Mais personne ne l’écouta, toutes les oreilles étaient tendues en direction d’Ada.
Le colonel Karakoç sonna. Un planton apparut, Karakoç lui donna un ordre bref. Quelques minutes plus tard Beyazit entrait, encadré par deux énormes gardes en civil et à la mine patibulaire. Le jeune lieutenant avait des menottes, une chaîne lui liait les deux bras derrière le dos. Un des gardes en tenait le bout. Une longue estafilade lui coupait le visage de la pommette au menton. Le sang était encore frais. Toutes les parties visibles de son corps étaient couvertes d’ecchymoses. Impassible, Beyazit fixait le sol. SAS s’approcha de lui et lui parla en turc, très doucement.
— Vous allez être fusillé.
Le lieutenant cracha de mépris sur le sol, et lança :
— C’est un honneur. Ma mère sera fière de son second fils comme elle l’est du premier.
— Pourquoi ? Votre frère est aussi un espion à la solde des Russes ? proposa Ada, taquine.
— Non, mais il va être fusillé, lui aussi ! Avec cinquante autres cadets de l’École militaire. Il voulait que la Turquie ait un gouvernement propre et pas un pantin comme Gürsel.
— C’est pour ça que vous avez aidé les Russes ?
— Oui !
— Vous savez ce que ferait l’URSS de votre pays si elle gagnait ?
Beyazit haussa les épaules.
— Nous n’avons pas peur d’eux. Il y a dix siècles que nous les giflons. Ça continuera.
— A cause de vous, 129 hommes sont morts inutilement, ajouta-t-elle très sérieusement. Et si nous n’avions pas découvert le tunnel, il aurait donné un avantage décisif aux Russes en cas de guerre.
— Nous devons nous débarrasser des hommes qui sont au pouvoir. C’est notre priorité ! Seuls les Russes nous donneront des armes et de l’argent pour cela. Même quand vous m’aurez fusillé, il en viendra dix, vingt, cent autres derrière moi.
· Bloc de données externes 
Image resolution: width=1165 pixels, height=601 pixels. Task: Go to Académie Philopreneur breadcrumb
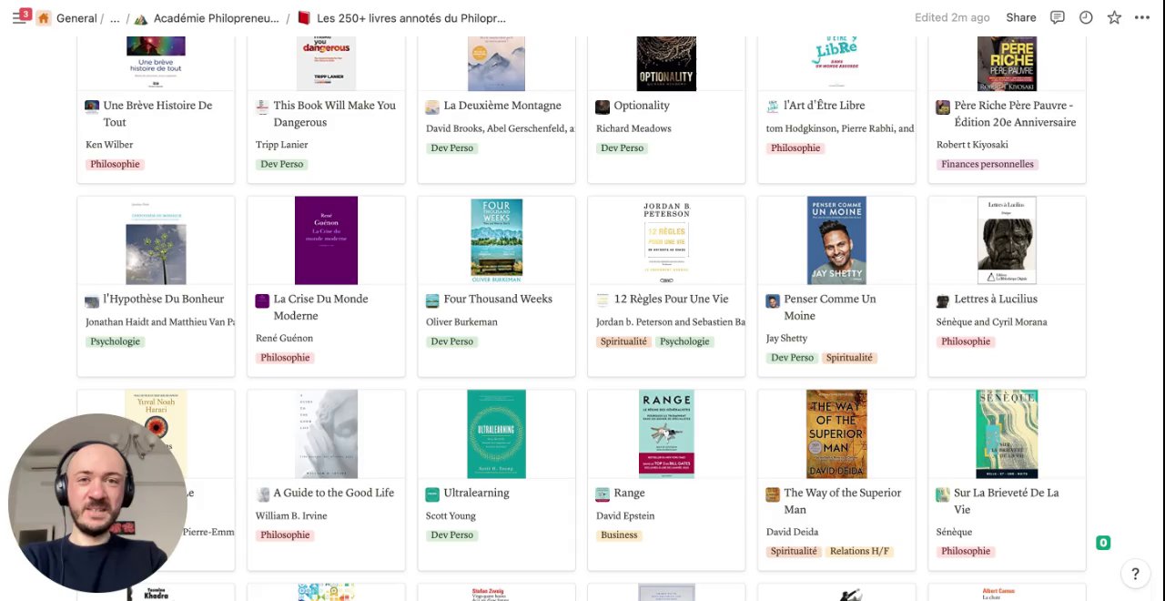pos(207,18)
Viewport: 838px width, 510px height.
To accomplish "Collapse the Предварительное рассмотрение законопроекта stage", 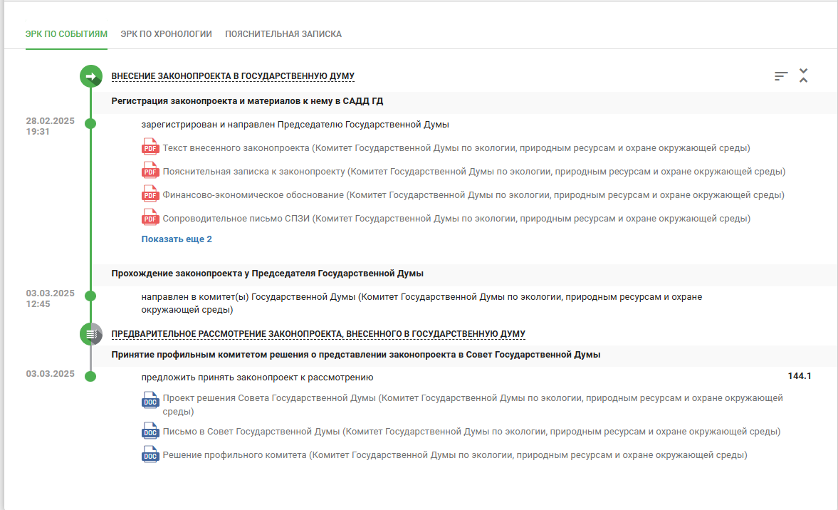I will tap(318, 334).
Les yeux du jeune officier brillaient dans son visage abimé. Tout à coup, ses jambes flanchèrent de fatigue, le garde tira méchamment d’un coup sec sur la chaîne. Beyazit gémit de douleur et se redressa.
SAS lança fermement au garde :
— C’est inutile !
Puis s’adressant au colonel Karakoç :
— Je voudrais qu’on me laisse seule avec cet homme… et qu’on le détache.
Karakoç sursauta.
— Certainement pas ! Il tente sans cesse de s’échapper… ou de se suicider !
— Je ne pense pas, répliqua Ada. Il m’a donné sa parole d’officier qu’il ne tenterait rien, bluffa-t-elle.
— C’est vous qui savez… Détachez-le, ordonna le colonel de mauvaise grâce.
Les gardes ensuite reculèrent.
Maussade, Beyazit se frottait les poignets.
— Maintenant, laissez-nous seuls, réclama SAS. Amiral Cooper, restez, s’il vous plaît,
Tous se levèrent et sortirent de la pièce. Ada s’approcha du prisonnier et lui tendit une cigarette américaine à filtre. Il la saisit et la mit à la bouche en fixant les yeux dorés, étonné :
— Qui êtes-vous ? Comment se fait-il que les autres vous obéissent ?
— Ils ont confiance en moi… Comme j’ai confiance en vous…
— Je ne vous avais pas donné ma parole… Je pourrais sauter par la fenêtre maintenant….
— Vous ne le ferez pas.
— Ah non ?…
— Vous ne le ferez pas, parce que je peux vous aider.
— En quoi, je me le demande ? dit-il avec mépris.
— A mourir honorablement… et à sauver votre frère.
— Inutile, il ne se reniera jamais ! Et moi non plus…
— Nulle question de cela. Si vous acceptez ma proposition votre frère aura la vie sauve et vous non plus ne serez pas fusillé…
Elle planta ses yeux dorés dans les siens :
— J’ai besoin de vous !
— Je viens de vous dire que je ne me désavouerai jamais !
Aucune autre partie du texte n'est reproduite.